Secondo Saviano, ma questo rientra nella logica dei fatti moderni ed è un fatto che solo la politica non vuole accettare e fa finta di non capire, la mafia non è più un mondo a se, e fa l’esempio del prestanome dei mafiosi del sud  “il partito del cemento” ricordando la sua presenza  nell’economia legale, gli appalti dei lavori pubblici, le imprese di riciclaggio dei rifiuti, ecc…”   
Le osservazioni di Saviano sono condivise da tutti i cittadini che hanno preso coscienza che la mafia va debellata ma il problema è che la ramificazioni mafiose e della massoneria deviata che ne tira le fila all’interno delle istituzioni sono così estese che appare quasi una impresa difficile.  Paradossalmente la mafia all’interno delle istituzioni dovrebbe combattere se stessa e la sua manovalanza.
Il caso della guerra delle procure tra Salerno e Catanzaro trasmette un senso di inquietudine e paura perché la magistratura che da tempo è considerata dai cittadini una istituzione politicizzata che fa politica nel sistema Italia, appare essa stessa malata di infiltrazioni massoniche e mafiose.

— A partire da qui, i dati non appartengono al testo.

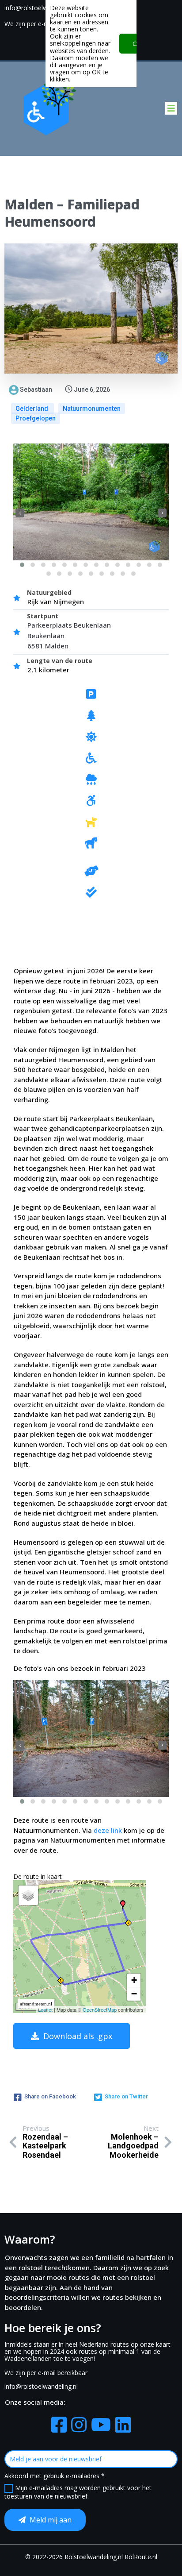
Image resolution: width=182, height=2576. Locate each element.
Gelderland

Sembra che le morti di poliziotti, carabinieri e giudici che hanno lottato contro le deviazioni dello stato e della mafia siano uno sbiadito ricordo. Ora si lotta gli uni contro gli altri. Dalla politica alla giustizia, passando per la sanità, l’industria, la finanza e il sociale.
Si arrangi chi può ormai, l’Italia è una repubblica fondata sul lavoro. Il diritto, la giustizia, l’equità sociale e  l’onestà sono altra cosa.